I've had a lot of people accept my alters' behaviours as okay, and not even think about what it means (professionals). In my case, i know they are trying to keep me from becoming overwhelmed by it, and to learn to accept it. But all I think is that if it were them, I KNOW they wouldn't be so okay with everything. I will sometimes switch to a 5/6 year old and it is difficult because she's not able to handle big or grownup issues that might come up. I've had counsellors tell me that is okay, and it makes me frustrated. I tell them to imagine they are themselves, and then suddenly they do/say x, y, z. It's not someone else doing it, it's their body, their life doing it and they have no control over it. I suggest that they wouldn't be okay with it if it was them doing it. The answer after that was quite a bit more thoughtful, and she admitted that she had been trying to make me feel like I wasn't a freak or anything.

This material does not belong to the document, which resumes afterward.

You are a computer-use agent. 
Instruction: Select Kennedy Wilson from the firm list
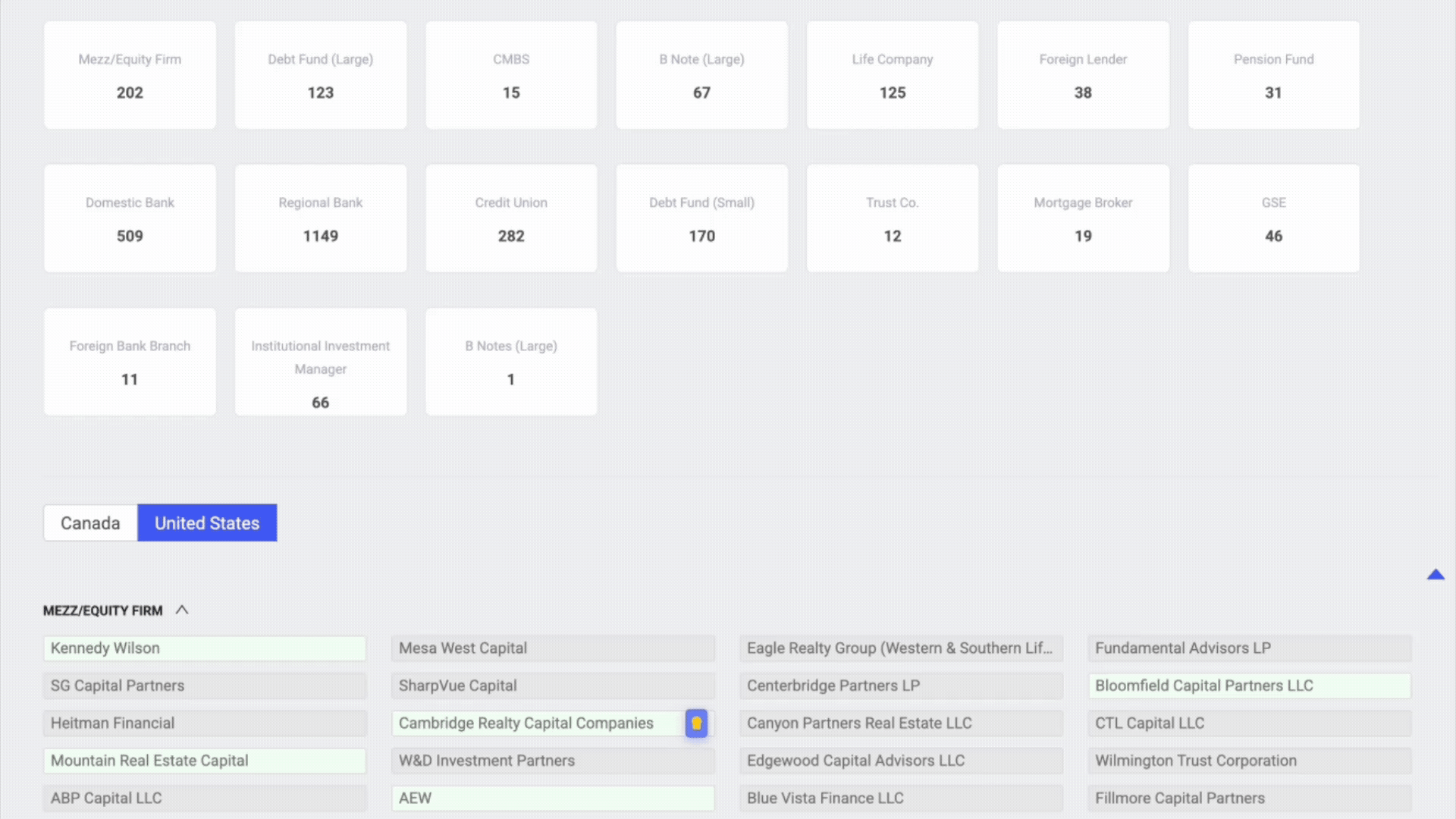tap(204, 648)
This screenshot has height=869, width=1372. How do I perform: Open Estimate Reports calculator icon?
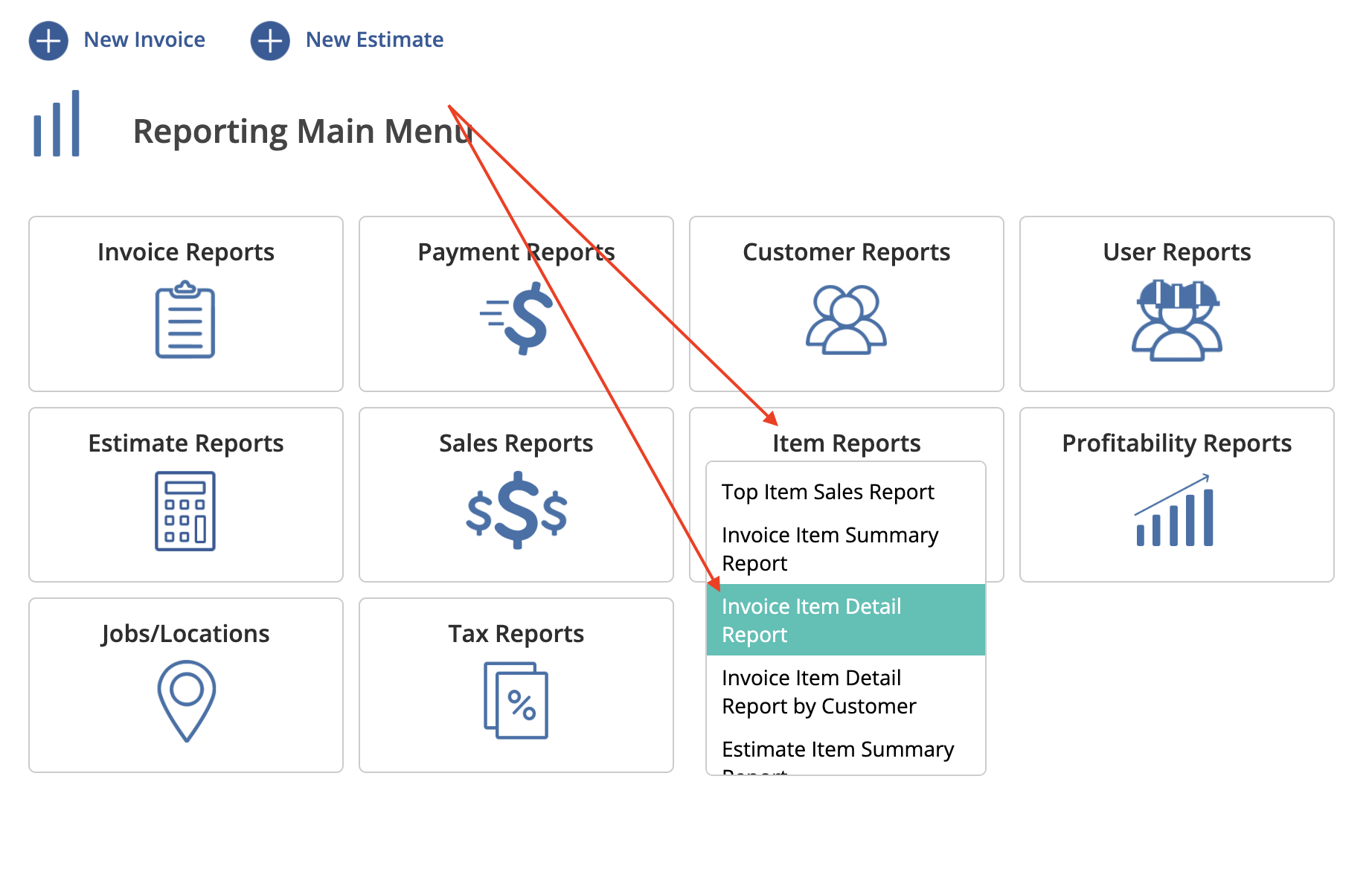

Sometimes people can say really insensitive things when they are trying to support you. I would suggest talking to them and seeing if you can get a straight answer on where they stand with DID as a possibility. Some medical professionals don't believe that DID is a real thing, and it would be nice to know if your supports believe that. If that's true, there's not a lot you can say to get them on board, and it might be time to find another Dr and T. As well you should be able to request a second opinion from another Dr, so that's another route.

I know you're more looking for emotional support, but I like to toss out ideas as well in case you're feeling the need to do something.

All the best, my dear!!!
IJ

PS, Claritytoo has a great idea with trying to communicate with your alter. It might be possible to write a note to her one night and see if she answers. If she reads/writes and is willing to answer, it would be really helpful to communicate by notes.

Another thought, could your daughter accompany you to T one time and help explain the alter and her behaviours to your T? Sometimes the extra support is very helpful in appointments.